Clinical Trial left me in a state of hollow resonance, because I see pieces of my own history in both the brokenness of Angel and the suffocating repression of Lee, and this game takes the quiet desperation of our lives and amplifies it to the extreme until it screams. I understood Angel's despair because I, too, have lived through the slow, internal grinding that leaves you feeling 'not cut out for being human.' When the world offers only cold indifference, Lee’s obsessive gaze doesn’t feel like an intrusion, it feels like a witness. I understand why Lee did what he did, because I know what it’s like to lock oneself away—to build walls so high that your own heart becomes a stranger. For people like us, love isn't a casual exploration; it is a single, terrifying, all-or-nothing bet. This is why Lee’s logic, however twisted, becomes so seductive: since the wall of professional ethics barred him from having Angel in the open, he might as well tear down the wall. Througha single, violent act, he forges a bond deeper than any promise, built on a shared secret. In that moment, all suppression vanished—they no longer needed to perform for the world, only to be real with each other. The question ceases to be whether we can trust a murderer in an "evidentiary vacuum." It becomes a devastating realization: for the truly broken, Lee’s clumsy, violent devotion is the only sanctuary left. He burned down his own life to make sure his Angel wouldn't have to shiver in the dark during his final days on earth, and for Angel, that fire fills a void the "normal" world left wide open. In their shared darkness, the tranquility of them painting together is real. The safety Angel feels in Lee’s arms is real. "I don't care if it's wrong as long as you love me, as long as we are together" is the only reality that matters.

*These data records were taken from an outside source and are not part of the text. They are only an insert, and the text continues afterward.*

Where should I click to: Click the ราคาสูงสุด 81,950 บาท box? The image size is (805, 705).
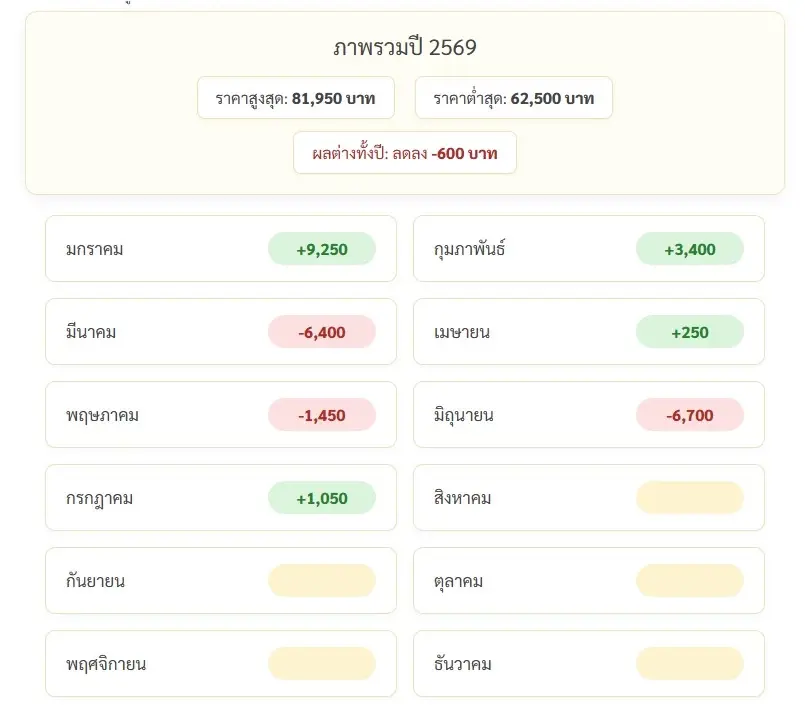pyautogui.click(x=296, y=98)
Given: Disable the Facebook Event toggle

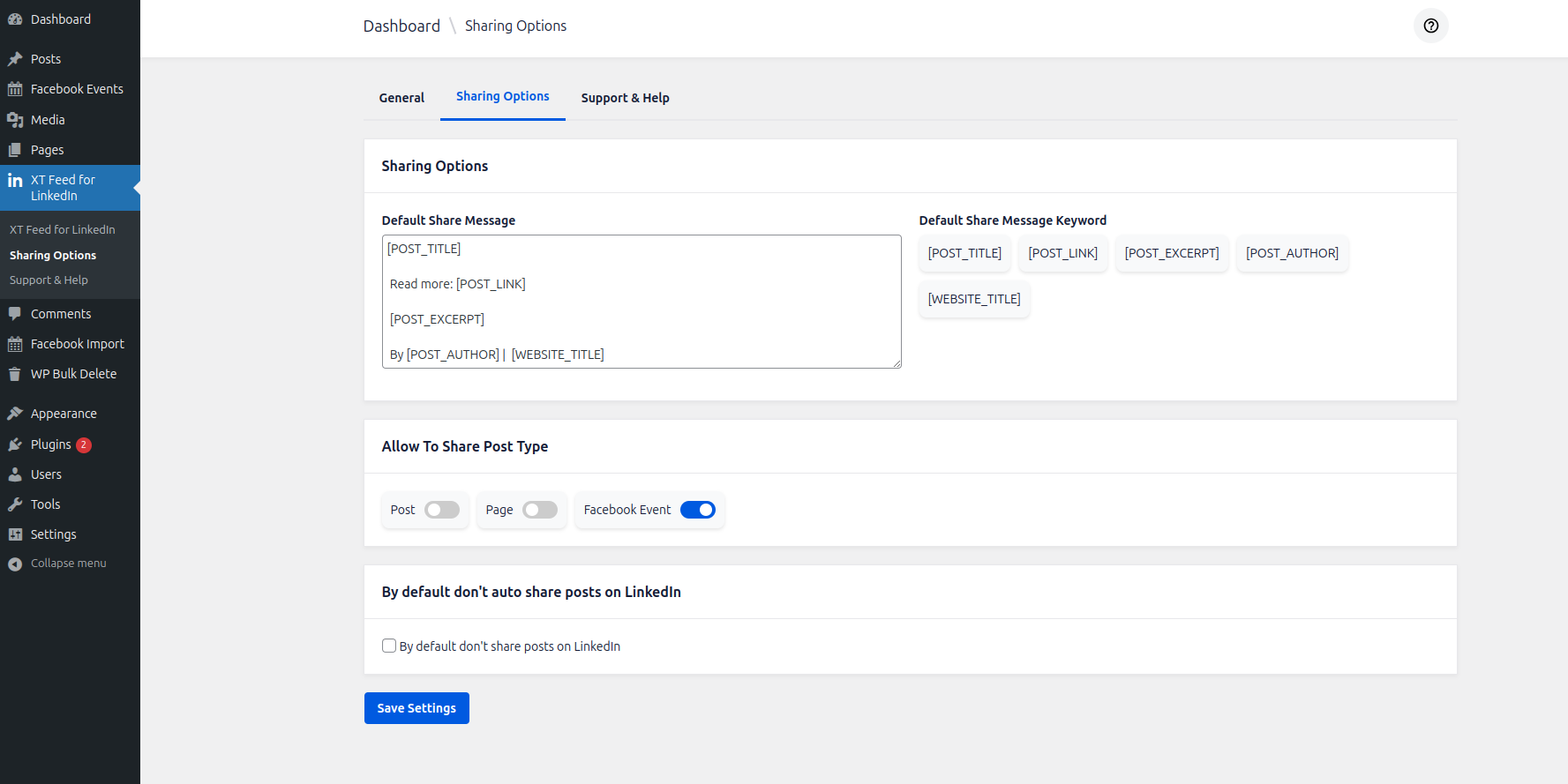Looking at the screenshot, I should 697,510.
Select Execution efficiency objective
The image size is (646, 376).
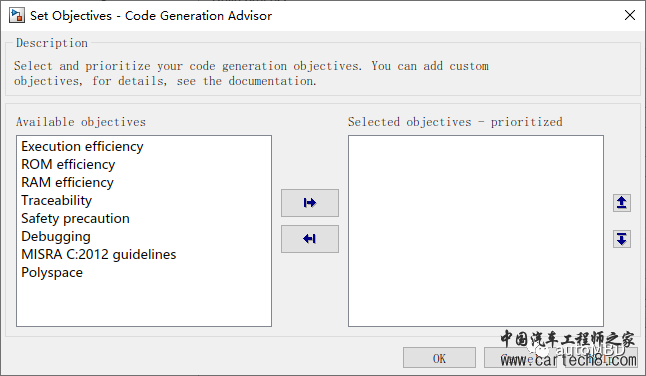point(82,146)
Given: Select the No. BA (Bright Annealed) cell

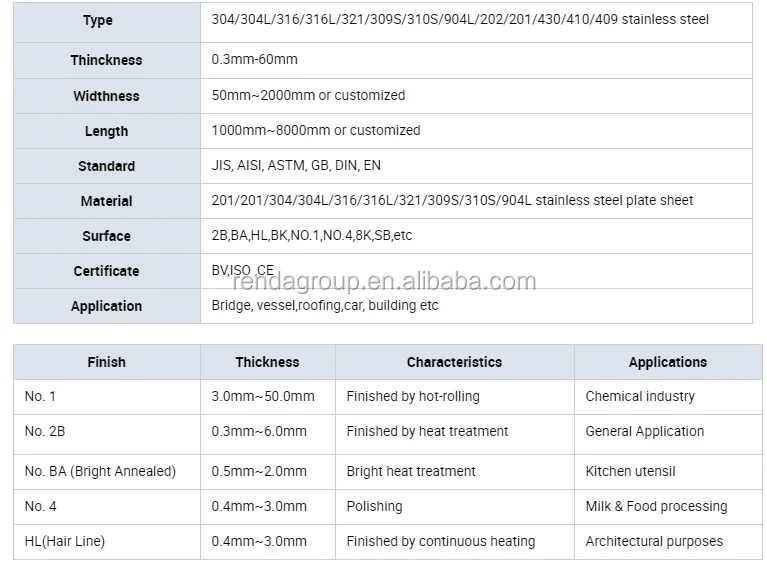Looking at the screenshot, I should pos(99,471).
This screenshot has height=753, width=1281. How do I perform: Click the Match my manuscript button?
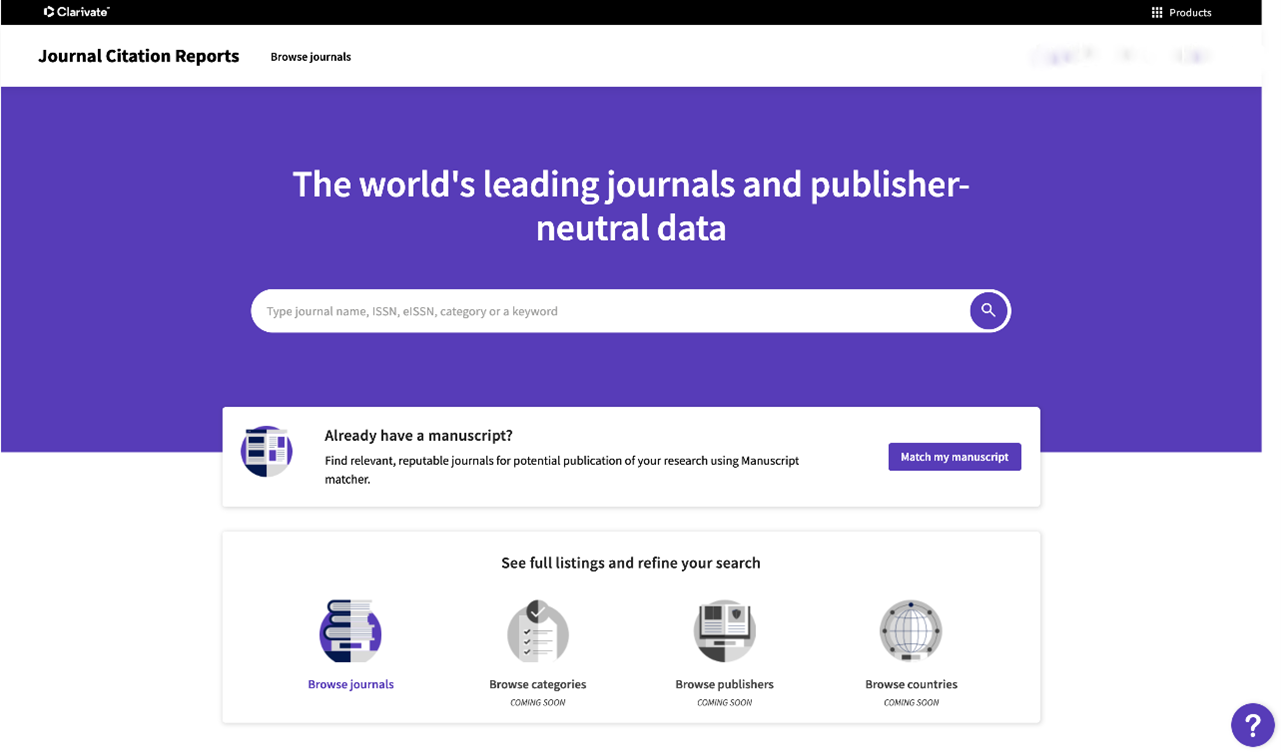(x=954, y=457)
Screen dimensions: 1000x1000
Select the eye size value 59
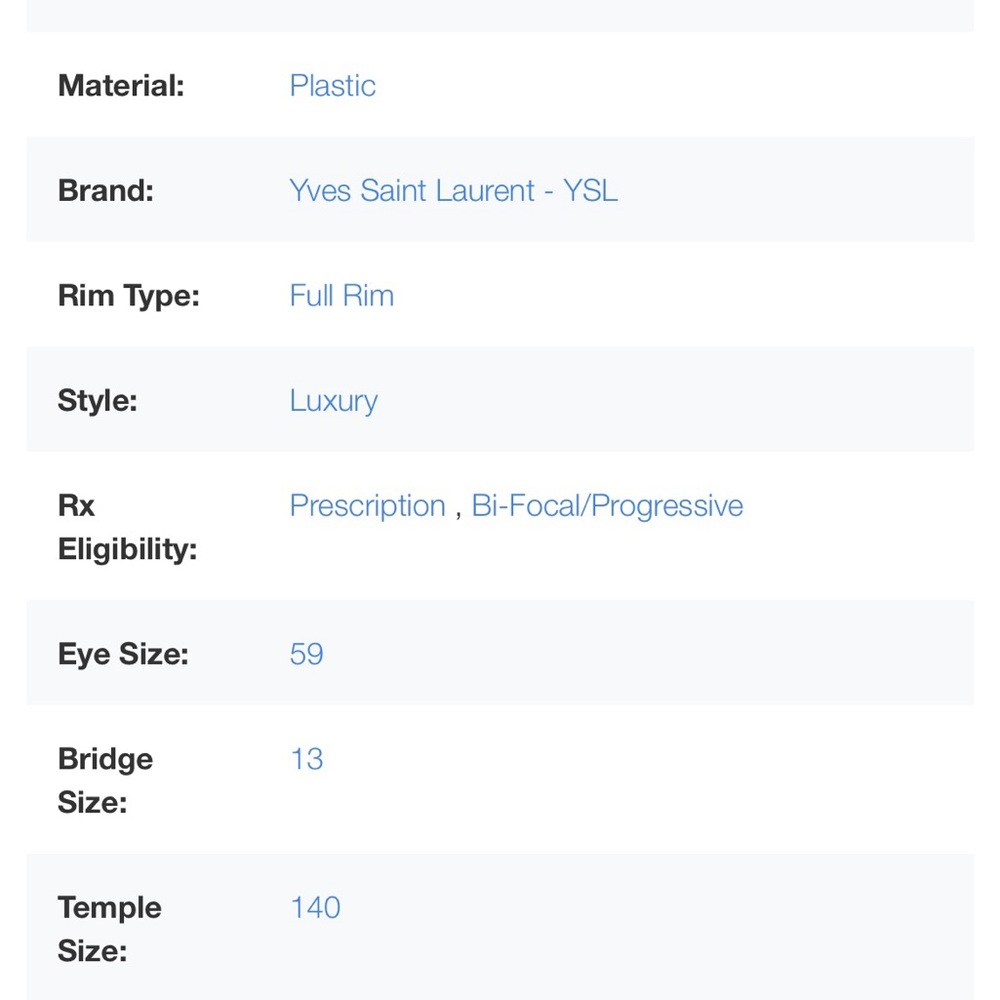pyautogui.click(x=307, y=654)
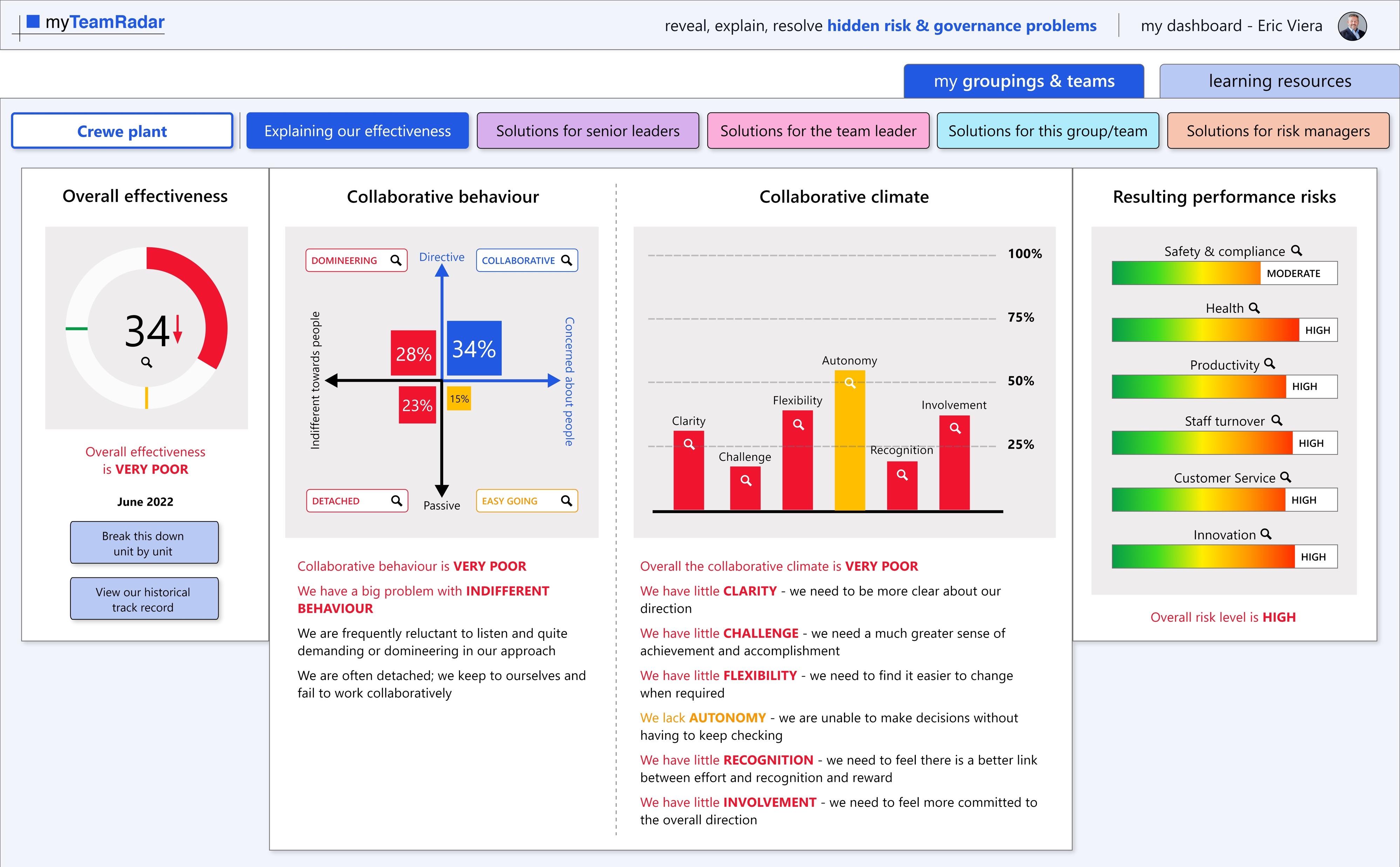The width and height of the screenshot is (1400, 867).
Task: Click Break this down by unit
Action: point(144,542)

Strip away the medical jargon, the art history references, and the horror elements, and the skeleton of Clinical Trial is shockingly simple. It is, at its core, a story about a repressed, touch-starved man—burdened with religious trauma, OCD and too much muscle (gym routine btw) — who kills a predator to protect the only person who ever made him feel human. It sounds like a cliché, perhaps a dark twist on "Beauty and the Beast." But this simplicity is exactly made the game so lethal. homie took this simple skeleton and filled it with such granular, painful details, until it became a story about our own unfulfilled needs. Many saw the blood, the perversion, the control. But I saw the loneliness. Perhaps that is the most beautiful and tragic thing about it. It’s extreme, it’s twisted, yet for anyone who has ever felt bone-chilling cold in the dead of night, it is breathtakingly beautiful. It forces us to look at the parts of ourselves we’ve spent a lifetime trying to hide: the part that is tired of "being strong," and the part that would gladly embrace a monster if it meant never being invisible again. I could never forget that faint, blood-stained warmth. It is the cruelest, yet most tender hallucination the author left for every lonely soul out there.
To me, homie is the ultimate Vigilante. He couldn't fight his bullies in the physical world, so he fought them with his art. He built a world where the broken are protected. To create is to take revenge on a world that wants you silent. They didn't just make a game; they broadcasted a frequency that only the fellow lonely can hear. And I heard it, loud and clear.